Brasil en ese Mundial fue el éxtasis del futebol arte, una sinfonía; cada movimiento era armónico y efectivo. Y ahí estaba Pelé. No hubo un campeón del mundo igual. Pero la cuestión era si el triunfo de Brasil era también el triunfo de la dictadura, esas contradicciones que el fútbol entrega tan seguido. Un periodista, José Trajano, lo expone en el documental: “Imaginábamos que si Brasil ganaba eso fortalecería a la dictadura, y ninguno de nosotros quería eso. Pero el fútbol es una locura. Cuando el balón comienza a rodar, te olvidas de eso”.

Pelé no se negó a las fotos con Médici después de su gol 1,000, contra Vasco da Gama, y de su regreso con la Copa del mundo. “Su comportamiento era como el de un negro sumiso”, lo critica Paulo Cézar Lima, “Caju”. Es el más duro con Pelé en una película que tiende a la disculpa con “O Rei”. Fernando Henrique Cardoso, expresidente de Brasil (1995-2003), dice que el astro no se identificó con ningún gobierno. Pero Pelé fue su ministro de Deportes entre 1994 y 1998.

El cantautor Gilberto Gil eligió, en cambio, una imagen más poética: “Pelé era una estrella brillante que resplandecía en ese cielo negro de la vida brasileña”.

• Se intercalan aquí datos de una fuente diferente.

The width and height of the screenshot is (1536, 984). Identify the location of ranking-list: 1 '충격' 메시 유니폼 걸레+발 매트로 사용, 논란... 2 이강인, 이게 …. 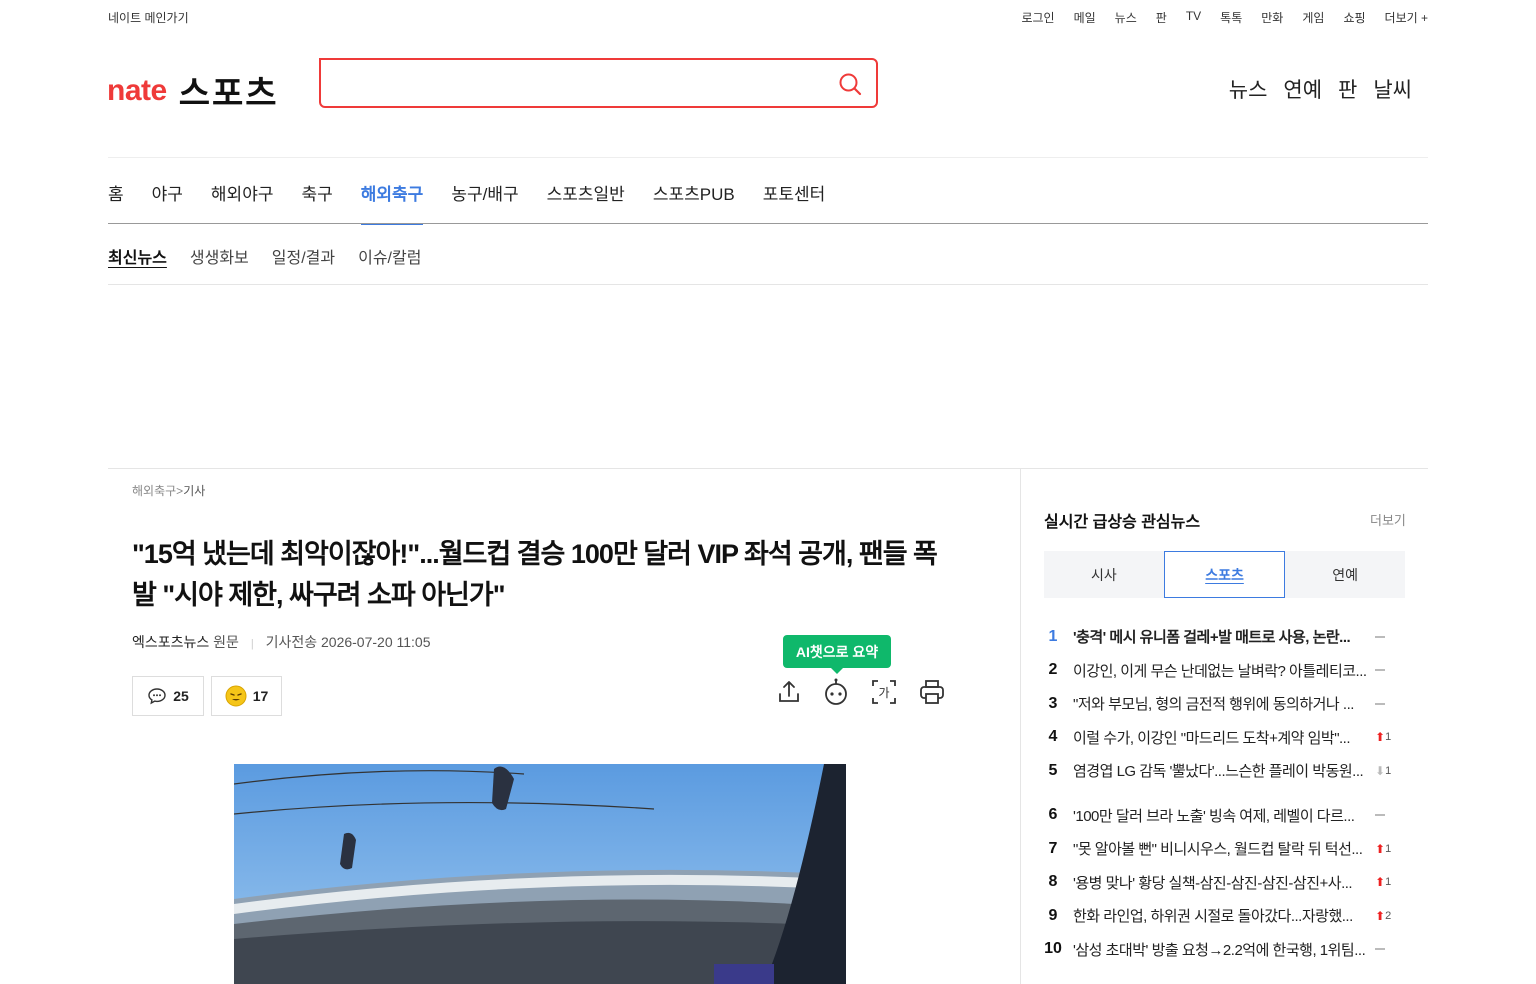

Excepto porque relata que en Suecia las niñas lo tocaban para ver si su piel se desteñía, el documental no aborda la trama de racismo de esos años. Como lo cuenta Angelica Basthi en el libro Pelé, estrella negra en campos verdes, “O Rei” no quería que lo llamaran —como lo llamaban— “Gasolina”. Tampoco “Alemao” (alemán), su primer apodo —irónico— en el Santos, el equipo donde hizo sus mejores acrobacias. Y tampoco quería llamarse Pelé porque quería ser solo Edson. Pero así como no confrontó a la dictadura tampoco fue un activista contra el racismo. Como lo fue Muhammad Ali, como lo es Lebron James. Juca Kfouri, uno de los periodistas más respetados en Brasil, dice en el documental que Ali sabía que no sería secuestrado, que Pelé no tenía garantías de eso. Es cierto, pero Ali pudo haber sido detenido y, por negarse a ir a la guerra de Vietnam, le quitaron sus coronas. Pelé, en todo caso, fue siempre más parecido a Michael Jordan.

Al final de todo llegó al equipo Cosmos, en Estados Unidos. Lo auspició Henry Kissinger, el secretario de Estado de ese país que más apoyó a las dictaduras en América Latina. También Pepsi, Warner y MasterCard. Pelé ayudaría al ascenso de João Havelange a la Federación Internacional de Fútbol Asociación y se convertiría con el tiempo en la imagen de las grandes corporaciones. “Hice más por Brasil que los políticos”, se defiende Pelé. Pero en esa idea de abstención subyace una trampa, una elección cercana al poder. La última: entregarle una camiseta al presidente brasileño, Jair Bolsonaro. Tal vez porque, hasta en su título nobiliario, no era solo parte del sistema. Pelé, el gran mito del fútbol brasileño, era el sistema.